Exercise:
From the first line to the last, set down the data exactly as given.

(Stored data entries)

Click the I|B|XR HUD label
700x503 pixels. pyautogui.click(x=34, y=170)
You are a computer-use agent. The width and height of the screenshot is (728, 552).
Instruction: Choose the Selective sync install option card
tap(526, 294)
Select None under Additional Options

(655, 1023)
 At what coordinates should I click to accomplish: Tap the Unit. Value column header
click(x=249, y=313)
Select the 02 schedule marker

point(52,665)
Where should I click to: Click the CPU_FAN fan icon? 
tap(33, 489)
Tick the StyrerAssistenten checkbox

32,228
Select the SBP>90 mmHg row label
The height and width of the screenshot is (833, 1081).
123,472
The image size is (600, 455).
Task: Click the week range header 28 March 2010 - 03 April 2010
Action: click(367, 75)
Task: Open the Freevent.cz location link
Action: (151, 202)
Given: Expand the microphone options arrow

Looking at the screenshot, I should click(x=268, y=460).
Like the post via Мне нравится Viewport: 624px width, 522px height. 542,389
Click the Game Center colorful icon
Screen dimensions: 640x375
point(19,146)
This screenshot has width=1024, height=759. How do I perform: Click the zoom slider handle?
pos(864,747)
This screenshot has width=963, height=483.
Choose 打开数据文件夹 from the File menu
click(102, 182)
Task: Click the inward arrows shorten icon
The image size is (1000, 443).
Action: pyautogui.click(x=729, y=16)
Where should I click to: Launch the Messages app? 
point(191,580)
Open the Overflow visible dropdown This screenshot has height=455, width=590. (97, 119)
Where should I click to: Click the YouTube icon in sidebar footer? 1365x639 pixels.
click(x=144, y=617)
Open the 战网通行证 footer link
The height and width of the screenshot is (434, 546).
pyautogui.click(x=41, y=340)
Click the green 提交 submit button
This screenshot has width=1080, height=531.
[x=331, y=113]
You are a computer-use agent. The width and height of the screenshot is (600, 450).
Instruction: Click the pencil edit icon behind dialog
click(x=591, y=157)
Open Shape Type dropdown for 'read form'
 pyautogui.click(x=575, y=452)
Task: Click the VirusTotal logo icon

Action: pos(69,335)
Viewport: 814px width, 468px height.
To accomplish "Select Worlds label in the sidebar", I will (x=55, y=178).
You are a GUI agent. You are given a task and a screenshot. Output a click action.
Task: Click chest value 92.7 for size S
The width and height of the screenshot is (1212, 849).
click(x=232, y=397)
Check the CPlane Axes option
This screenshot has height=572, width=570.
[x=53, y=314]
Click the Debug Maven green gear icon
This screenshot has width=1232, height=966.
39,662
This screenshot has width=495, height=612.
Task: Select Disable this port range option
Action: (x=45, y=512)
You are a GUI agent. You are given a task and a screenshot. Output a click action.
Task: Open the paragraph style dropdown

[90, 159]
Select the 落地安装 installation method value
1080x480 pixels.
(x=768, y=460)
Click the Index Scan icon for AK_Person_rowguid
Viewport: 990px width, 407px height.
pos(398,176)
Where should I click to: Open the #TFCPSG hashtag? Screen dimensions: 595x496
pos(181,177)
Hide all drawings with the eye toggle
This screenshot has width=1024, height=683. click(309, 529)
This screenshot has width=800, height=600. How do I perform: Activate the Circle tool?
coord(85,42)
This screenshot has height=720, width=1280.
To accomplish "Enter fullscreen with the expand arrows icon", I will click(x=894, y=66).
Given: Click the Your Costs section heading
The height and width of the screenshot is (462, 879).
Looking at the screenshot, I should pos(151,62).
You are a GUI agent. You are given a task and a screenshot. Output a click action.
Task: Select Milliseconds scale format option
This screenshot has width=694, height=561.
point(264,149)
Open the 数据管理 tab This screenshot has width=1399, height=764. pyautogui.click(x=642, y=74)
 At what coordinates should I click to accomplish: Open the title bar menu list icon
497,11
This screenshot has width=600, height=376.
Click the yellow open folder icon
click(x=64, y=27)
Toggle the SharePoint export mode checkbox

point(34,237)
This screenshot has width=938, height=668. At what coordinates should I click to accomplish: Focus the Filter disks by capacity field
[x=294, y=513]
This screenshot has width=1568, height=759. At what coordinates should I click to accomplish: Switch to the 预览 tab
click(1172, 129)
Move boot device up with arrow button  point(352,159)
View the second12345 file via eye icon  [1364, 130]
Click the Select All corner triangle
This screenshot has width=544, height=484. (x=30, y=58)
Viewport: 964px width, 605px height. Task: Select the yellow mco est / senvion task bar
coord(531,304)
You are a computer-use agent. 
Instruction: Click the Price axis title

Solution for this exercise:
Click the I|B|XR HUD label
700x503 pixels. pyautogui.click(x=34, y=170)
You are a computer-use agent. The width and height of the screenshot is (728, 552).
Instruction: Choose the Selective sync install option card
tap(526, 294)
Select None under Additional Options

(655, 1023)
 At what coordinates should I click to accomplish: Tap the Unit. Value column header
click(x=249, y=313)
Select the 02 schedule marker

point(52,665)
Where should I click to: Click the CPU_FAN fan icon? 
tap(33, 489)
Tick the StyrerAssistenten checkbox

32,228
Select the SBP>90 mmHg row label
The height and width of the screenshot is (833, 1081).
123,472
The image size is (600, 455).
Task: Click the week range header 28 March 2010 - 03 April 2010
Action: click(367, 75)
Task: Open the Freevent.cz location link
Action: (151, 202)
Given: Expand the microphone options arrow

Looking at the screenshot, I should click(x=268, y=460).
Like the post via Мне нравится Viewport: 624px width, 522px height. 542,389
Click the Game Center colorful icon
Screen dimensions: 640x375
point(19,146)
This screenshot has width=1024, height=759. How do I perform: Click the zoom slider handle?
pos(864,747)
This screenshot has width=963, height=483.
Choose 打开数据文件夹 from the File menu
click(102, 182)
Task: Click the inward arrows shorten icon
The image size is (1000, 443).
Action: pyautogui.click(x=729, y=16)
Where should I click to: Launch the Messages app? 
point(191,580)
Open the Overflow visible dropdown This screenshot has height=455, width=590. (97, 119)
Where should I click to: Click the YouTube icon in sidebar footer? 1365x639 pixels.
click(x=144, y=617)
Open the 战网通行证 footer link
The height and width of the screenshot is (434, 546).
pyautogui.click(x=41, y=340)
Click the green 提交 submit button
This screenshot has width=1080, height=531.
[x=331, y=113]
You are a computer-use agent. The width and height of the screenshot is (600, 450).
Instruction: Click the pencil edit icon behind dialog
click(x=591, y=157)
Open Shape Type dropdown for 'read form'
 pyautogui.click(x=575, y=452)
Task: Click the VirusTotal logo icon

Action: pos(69,335)
Viewport: 814px width, 468px height.
To accomplish "Select Worlds label in the sidebar", I will (x=55, y=178).
You are a GUI agent. You are given a task and a screenshot. Output a click action.
Task: Click chest value 92.7 for size S
The width and height of the screenshot is (1212, 849).
click(x=232, y=397)
Check the CPlane Axes option
This screenshot has height=572, width=570.
[x=53, y=314]
Click the Debug Maven green gear icon
This screenshot has width=1232, height=966.
39,662
This screenshot has width=495, height=612.
Task: Select Disable this port range option
Action: (x=45, y=512)
You are a GUI agent. You are given a task and a screenshot. Output a click action.
Task: Open the paragraph style dropdown

[90, 159]
Select the 落地安装 installation method value
1080x480 pixels.
(x=768, y=460)
Click the Index Scan icon for AK_Person_rowguid
Viewport: 990px width, 407px height.
pos(398,176)
Where should I click to: Open the #TFCPSG hashtag? Screen dimensions: 595x496
pos(181,177)
Hide all drawings with the eye toggle
This screenshot has width=1024, height=683. click(309, 529)
This screenshot has width=800, height=600. How do I perform: Activate the Circle tool?
coord(85,42)
This screenshot has height=720, width=1280.
To accomplish "Enter fullscreen with the expand arrows icon", I will click(x=894, y=66).
Given: Click the Your Costs section heading
The height and width of the screenshot is (462, 879).
Looking at the screenshot, I should pos(151,62).
You are a GUI agent. You are given a task and a screenshot. Output a click action.
Task: Select Milliseconds scale format option
This screenshot has width=694, height=561.
point(264,149)
Open the 数据管理 tab This screenshot has width=1399, height=764. pyautogui.click(x=642, y=74)
 At what coordinates should I click to accomplish: Open the title bar menu list icon
497,11
This screenshot has width=600, height=376.
Click the yellow open folder icon
click(x=64, y=27)
Toggle the SharePoint export mode checkbox

point(34,237)
This screenshot has width=938, height=668. At what coordinates should I click to accomplish: Focus the Filter disks by capacity field
[x=294, y=513]
This screenshot has width=1568, height=759. At what coordinates should I click to accomplish: Switch to the 预览 tab
click(1172, 129)
Move boot device up with arrow button  point(352,159)
View the second12345 file via eye icon  [1364, 130]
Click the Select All corner triangle
This screenshot has width=544, height=484. (x=30, y=58)
Viewport: 964px width, 605px height. Task: Select the yellow mco est / senvion task bar
coord(531,304)
You are a computer-use agent. 
Instruction: Click the Price axis title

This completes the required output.